There is one exception though: the case when at least one of the arguments is uninitialised. But that's more to do with reading an uninitialised variable being UB; not the <= itself

Answer 2

I think you're confusing implementation-defined with undefined behavior. The C language doesn't mandate IEEE 754, so all floating point operations are essentially implementation-defined. But this is different from undefined behavior.

Answer 3

After a bit of chat, it became clear where the miscommunication came from.

The quoted part of the standard explicitly allows an implementation to use wider formats for floating operands in calculations. This includes, but is not limited to, using the long double format for double operands.

The standard section in question also does not call this "type promotion". It merely refers to a format being used.

So, f1 / f2 may be done in some arbitrary internal format, but without making the result any other type than double.

So when the result is compared (by either <= or the problematic ==) to epsilon, there is no promotion of epsilon (because the result of the division never got a different type), but by the same rule that allowed f1 / f2 to happen in some wider format, epsilon is allowed to be evaluated in that format as well.

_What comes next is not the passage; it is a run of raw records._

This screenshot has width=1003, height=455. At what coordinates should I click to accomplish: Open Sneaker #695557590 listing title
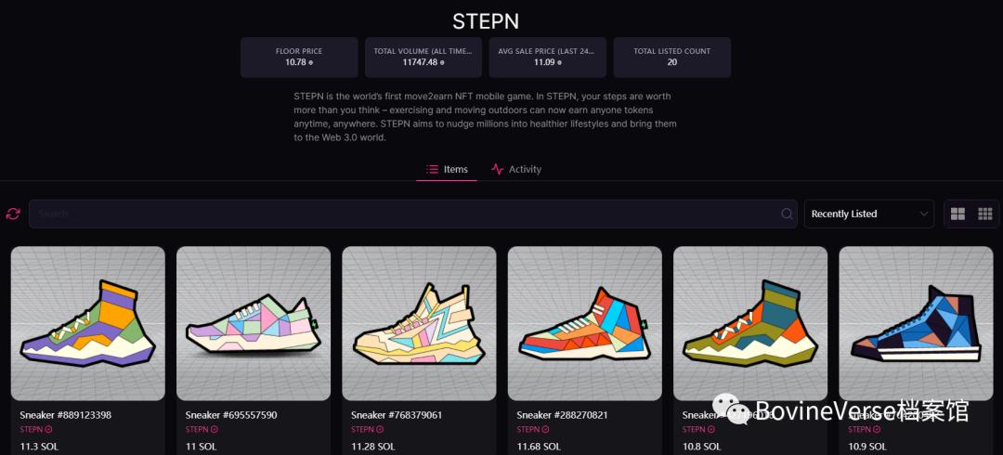coord(231,415)
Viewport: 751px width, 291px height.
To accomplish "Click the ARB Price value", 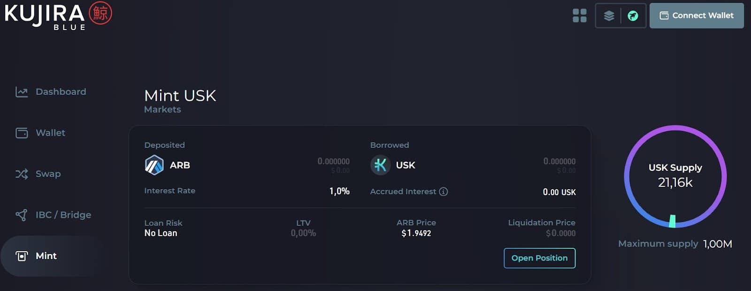I will click(416, 233).
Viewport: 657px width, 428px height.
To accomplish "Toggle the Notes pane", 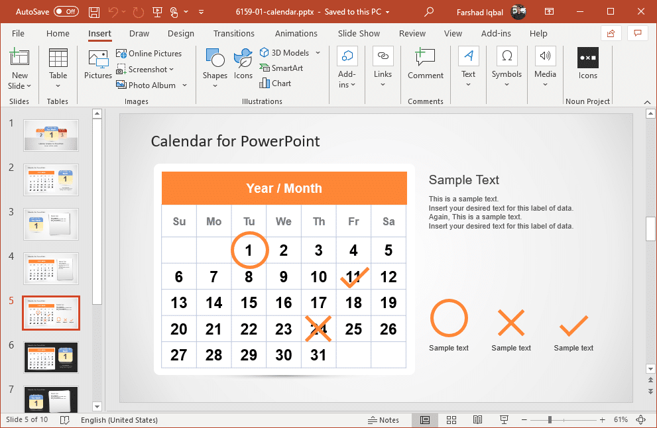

It is up to the implementation to do the right thing here.

The value of FLT_EVAL_METHOD might tell what exactly an implementation is doing exactly (if set to 0, 1, or 2 respectively), or it might have a negative value, which indicates "indeterminate" (-1) or "implementation-defined", which means "look it up in your compiler manual".

This gives an implementation "wiggle room" to do any kind of funny things with floating operands, as long as at least the range / precision of the actual type is preserved. (Some older FPUs had "wobbly" precisions, depending on the kind of floating operation performed. The quoted part of the standard caters for exactly that.)

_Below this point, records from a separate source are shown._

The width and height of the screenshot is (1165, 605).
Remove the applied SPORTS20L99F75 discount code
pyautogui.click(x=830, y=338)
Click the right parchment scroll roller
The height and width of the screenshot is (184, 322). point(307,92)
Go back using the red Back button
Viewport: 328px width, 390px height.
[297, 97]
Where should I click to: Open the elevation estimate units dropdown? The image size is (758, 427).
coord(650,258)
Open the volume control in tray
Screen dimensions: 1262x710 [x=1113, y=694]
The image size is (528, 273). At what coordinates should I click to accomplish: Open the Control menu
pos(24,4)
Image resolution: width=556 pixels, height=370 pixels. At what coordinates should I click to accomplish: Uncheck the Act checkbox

In no case may any of this lead to undefined behaviour. Implementation-defined, yes. Undefined, no.

Answer 4

The only case where you would get undefined behavior is when a large floating point variable gets demoted to a smaller one which cannot represent the contents. I don't quite see how that applies in this case.

The text you quote is concerned about whether or not floats may be evaluated as doubles etc, as indicated by the text you unfortunately didn't include in the quote:

The use of evaluation formats is characterized by the implementation-defined value of FLT_EVAL_METHOD:

-1 indeterminable;

0 evaluate all operations and constants just to the range and precision of the type;

1 evaluate operations and constants of type float and double to the range and precision of the double type, evaluate long double operations and constants to the range and precision of the long double type;

2 evaluate all operations and constants to the range and precision of the long double type.

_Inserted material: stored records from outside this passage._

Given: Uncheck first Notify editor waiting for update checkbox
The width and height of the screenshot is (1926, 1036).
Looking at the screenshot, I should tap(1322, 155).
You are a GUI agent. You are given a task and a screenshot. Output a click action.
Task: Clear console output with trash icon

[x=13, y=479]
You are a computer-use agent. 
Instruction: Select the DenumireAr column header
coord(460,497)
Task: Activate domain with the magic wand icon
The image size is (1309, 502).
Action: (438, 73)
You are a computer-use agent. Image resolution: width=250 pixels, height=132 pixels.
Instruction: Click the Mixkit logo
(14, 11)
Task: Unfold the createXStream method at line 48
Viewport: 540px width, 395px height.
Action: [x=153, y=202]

However, I don't believe this macro overwrites the behavior of the usual arithmetic conversions. The usual arithmetic conversions guarantee that you can never compare two float variables of different size. So I don't see how you could run into undefined behavior here. The only possible issue you would have is performance.

In theory, in case FLT_EVAL_METHOD == 2 then your operands could indeed get evaluated as type long double. But please note that if the compiler allows such implicit promotions to larger types, there will be a reason for it.

According to the text you cited, explicit casting will counter this compiler behavior.

In which case the code if ( (double)(f1 / f2) <= epsilon ) is nonsense. By the time you cast the result of f1 / f2 to double, the calculation is already done and have been carried out on long double. The calculation of the result <= epsilon will however be carried out on double since you forced this with the cast.

To avoid long double entirely, you would have to write the code as:

if ( (double)((double)f1 / (double)f2) <= epsilon )

or to increase readability, preferably:

double div = (double)f1 / (double)f2;
if( (double)div <= (double)epsilon )

But again, code like this does only make sense if you know that there will be implicit promotions, which you wish to avoid to increase performance. In practice, I doubt you'll ever run into that situation, as the compiler is most likely far more capable than the programmer to make such decisions.